Passive biomechanical properties of sutured mammalian muscle lacerations.

Muscle trauma, such as laceration or transection, is a common occurrence, but repairing delicate tissue poses a clinical challenge. This is at least partially due to the lack of established muscle repair models. The purpose of this study was to compare the biomechanical properties of stitches in transected porcine and bovine muscle bellies. A biomechanical protocol was designed for measuring suture performance in muscle belly lacerations. Twenty simple stitches in porcine and 21 stitches in bovine specimens were tested.
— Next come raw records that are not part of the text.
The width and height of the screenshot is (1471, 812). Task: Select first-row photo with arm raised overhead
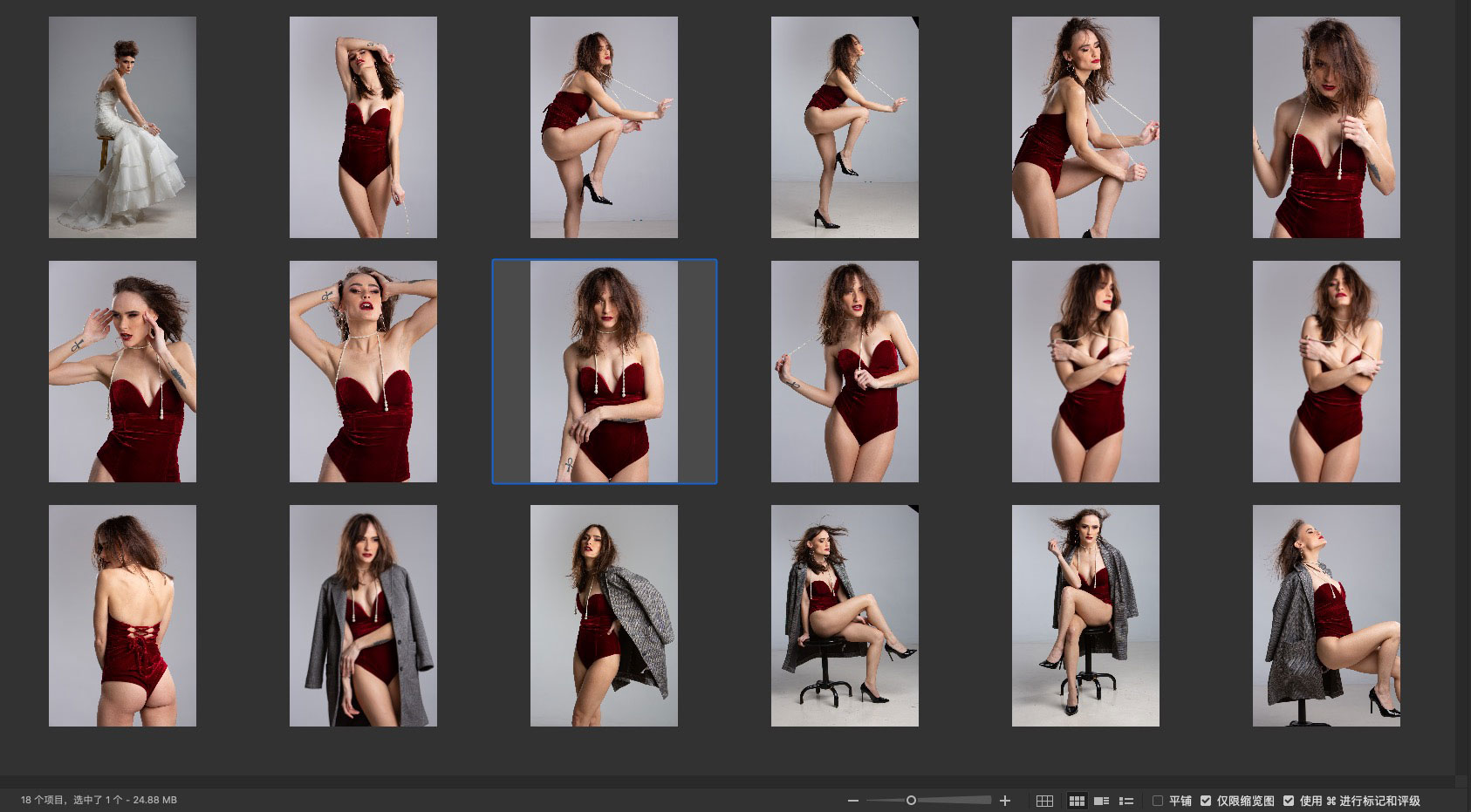pos(363,127)
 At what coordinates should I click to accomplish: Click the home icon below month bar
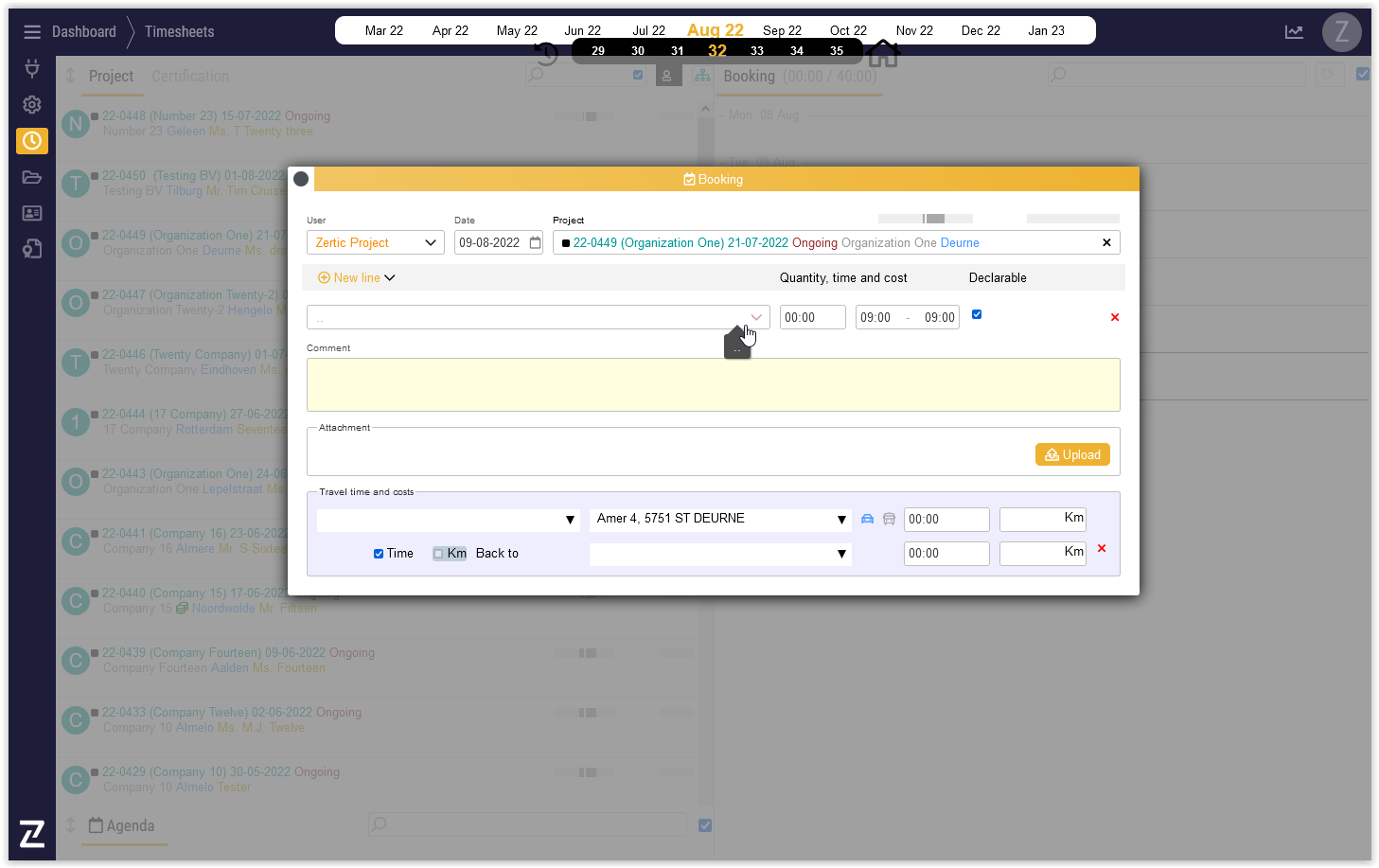click(x=883, y=55)
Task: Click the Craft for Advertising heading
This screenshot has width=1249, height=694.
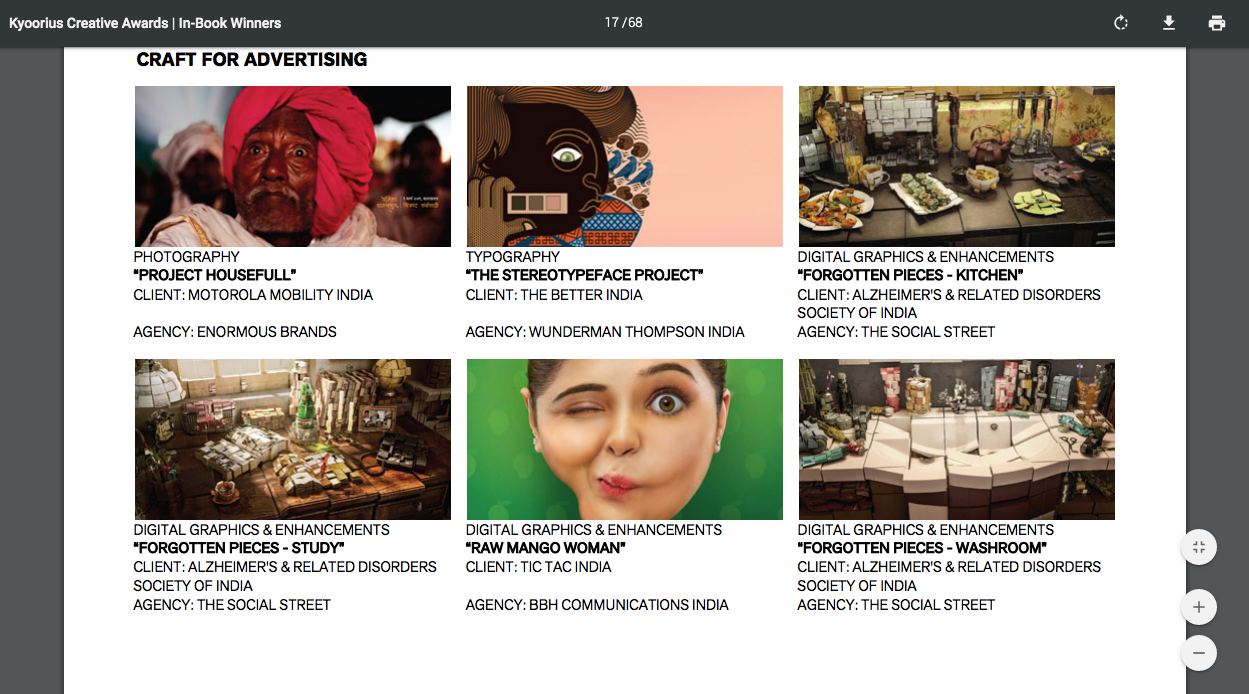Action: 252,60
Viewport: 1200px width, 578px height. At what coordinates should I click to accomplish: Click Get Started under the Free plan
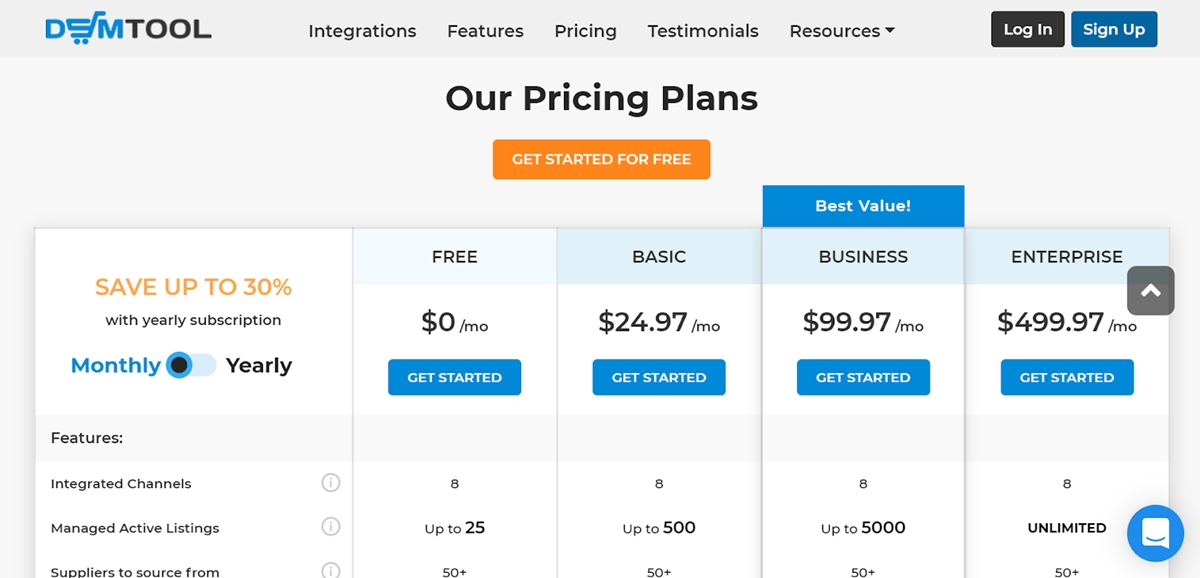pyautogui.click(x=455, y=377)
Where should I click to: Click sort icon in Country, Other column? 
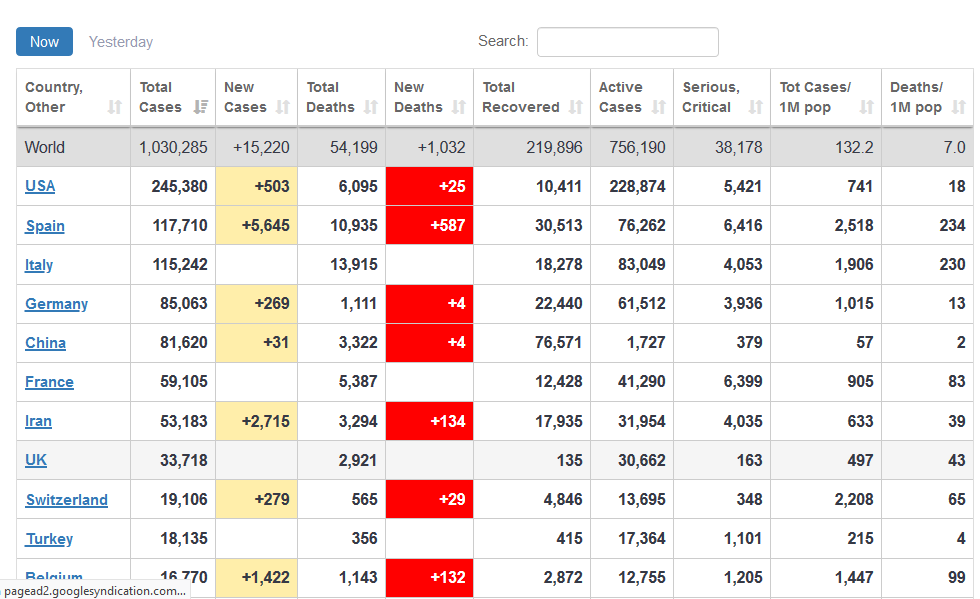tap(115, 107)
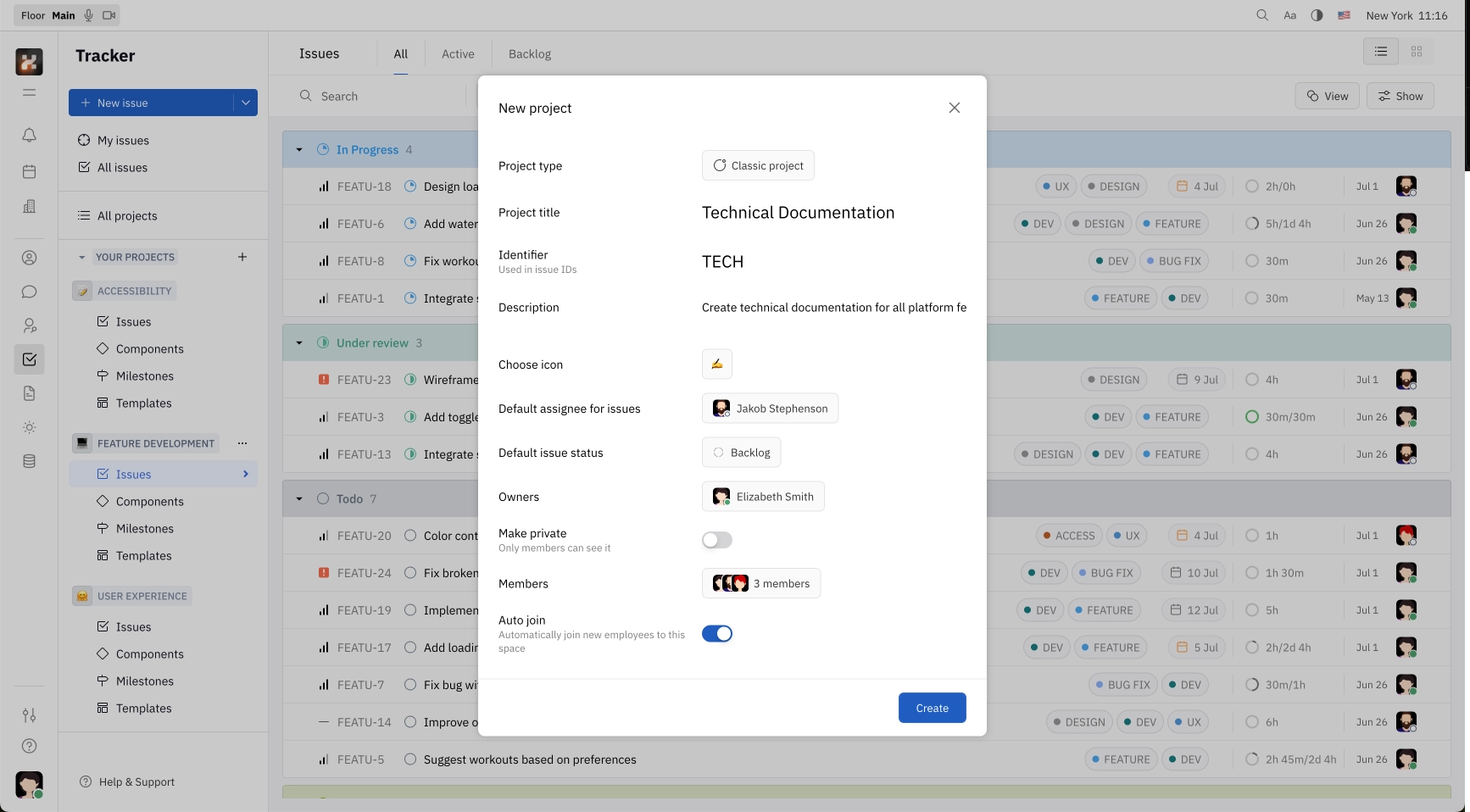Toggle the Make private switch
The width and height of the screenshot is (1470, 812).
tap(716, 540)
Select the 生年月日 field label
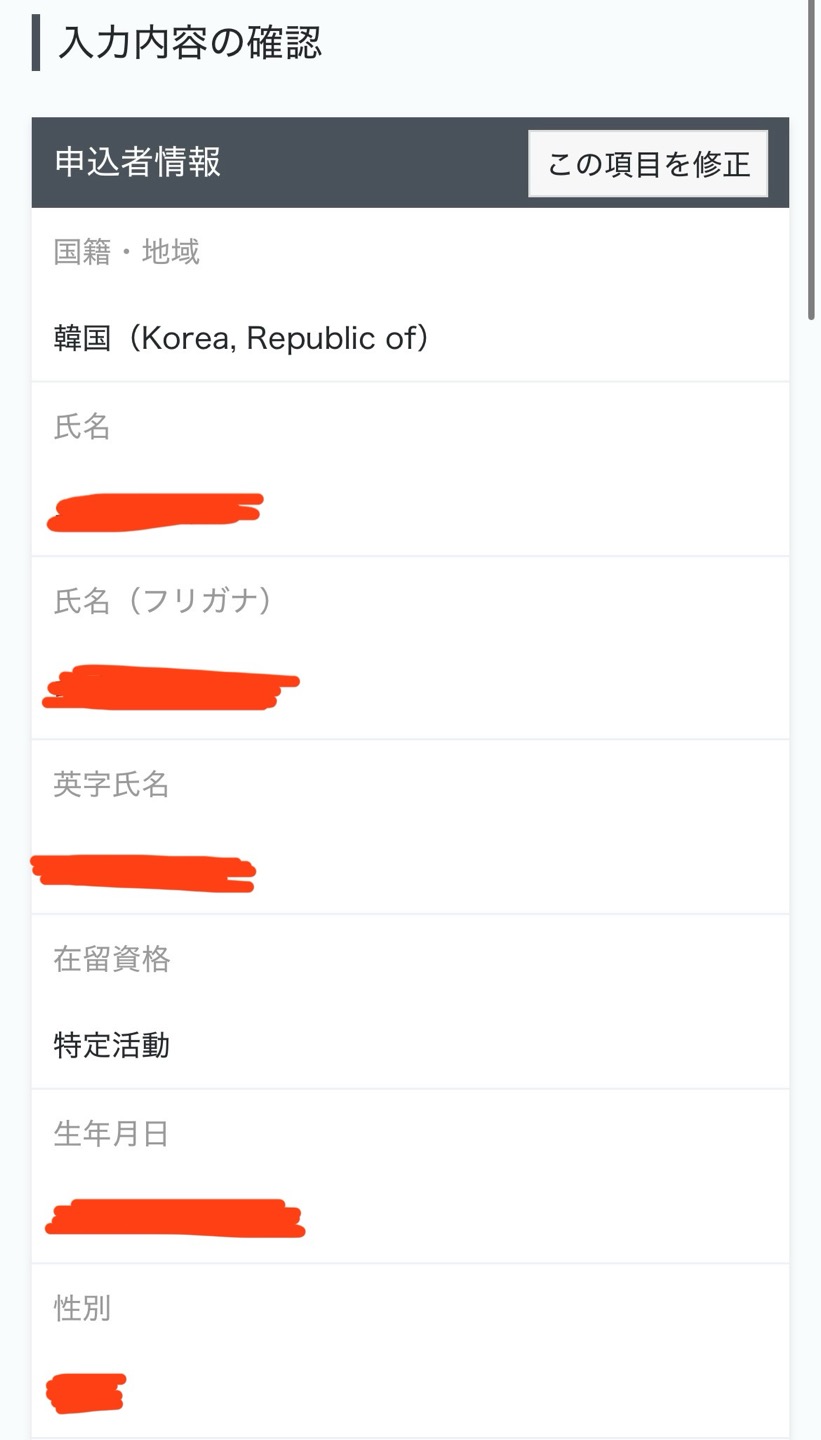The height and width of the screenshot is (1440, 821). [111, 1134]
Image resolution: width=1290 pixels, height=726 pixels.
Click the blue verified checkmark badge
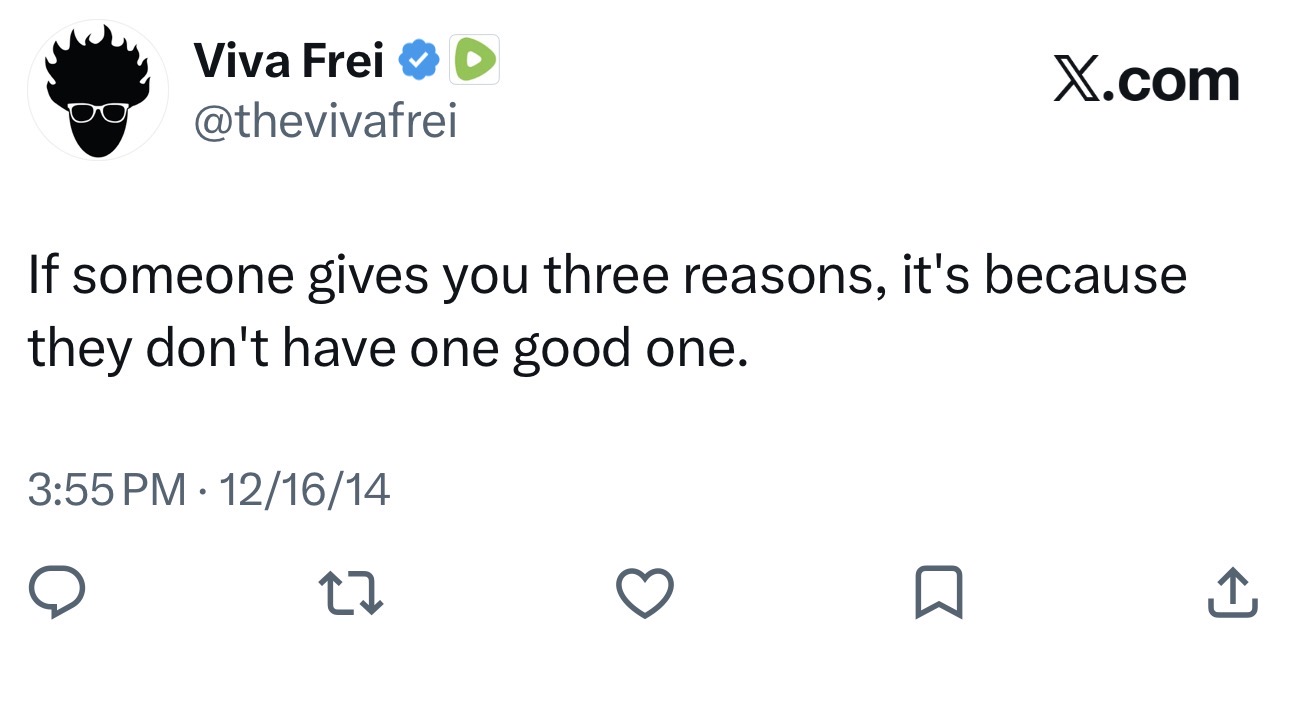coord(420,62)
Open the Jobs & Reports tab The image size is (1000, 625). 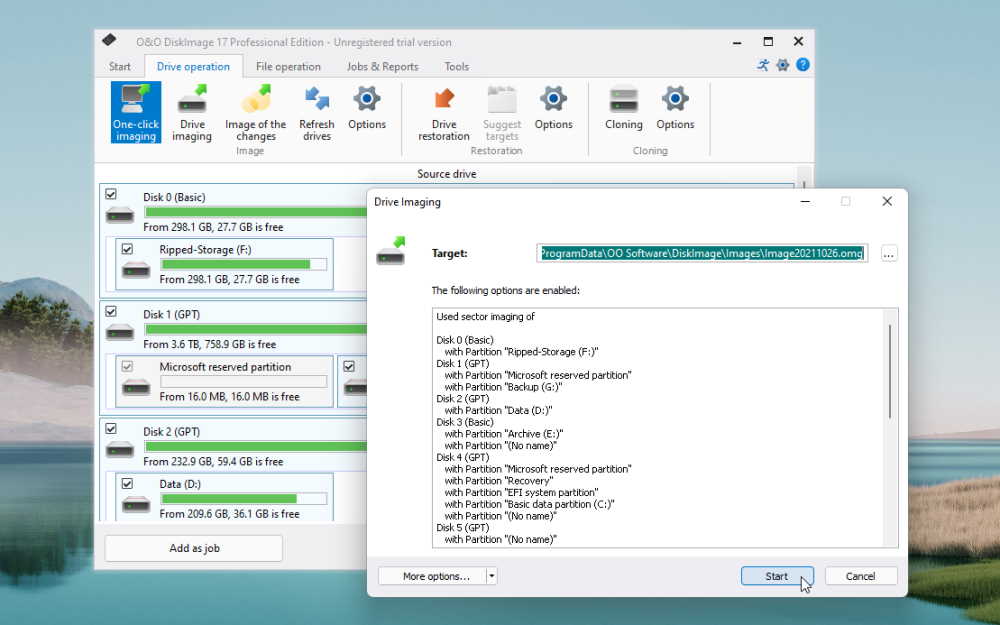pos(382,67)
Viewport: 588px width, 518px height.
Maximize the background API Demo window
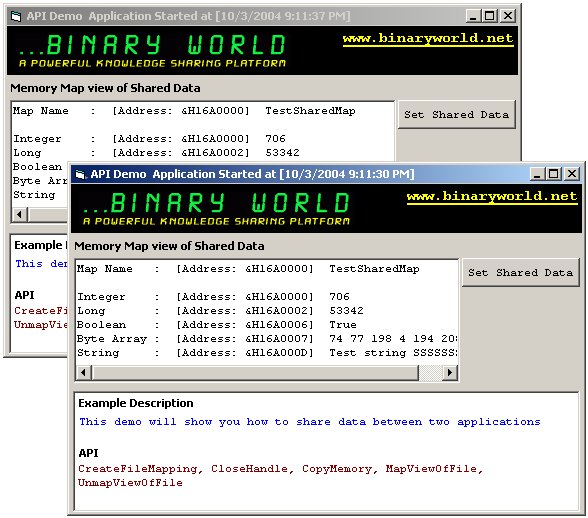(489, 16)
Individual stitches were placed in lacerated muscle bellies and tensioned on a biomechanical tester (model 8521S, Instron Corporation, Canton, MA). The mean maximum load for porcine (22.0 N) and bovine (23.9 N)stitches was not significantly different (p = .48). The difference in mean strains at maximum load between porcine (9.70/%) and bovine(8.0%0/) groups was statistically significant (p = .004). Failure mechanisms were similar. One porcine stitch avulsed the muscle transversely,while 19 stitches tore out longitudinally. All 20 stitches tore out in bovine specimens. Sutured muscle was the weakest element in each test. The present study demonstrated that sutured muscles performed similarly for the two mammals regarding the parameters of maximum load and mechanism of failure. Regarding suturing of skeletal muscle lacerations, both mammalian models had similar biomechanical performance for maximum loads and failure mechanisms, while strain data differed. The stitch load magnitudes in this study approximate those required to successfully repair transected muscle. Knowledge introduced by this study fills a gap concerning muscle stitching relevant to clinical care.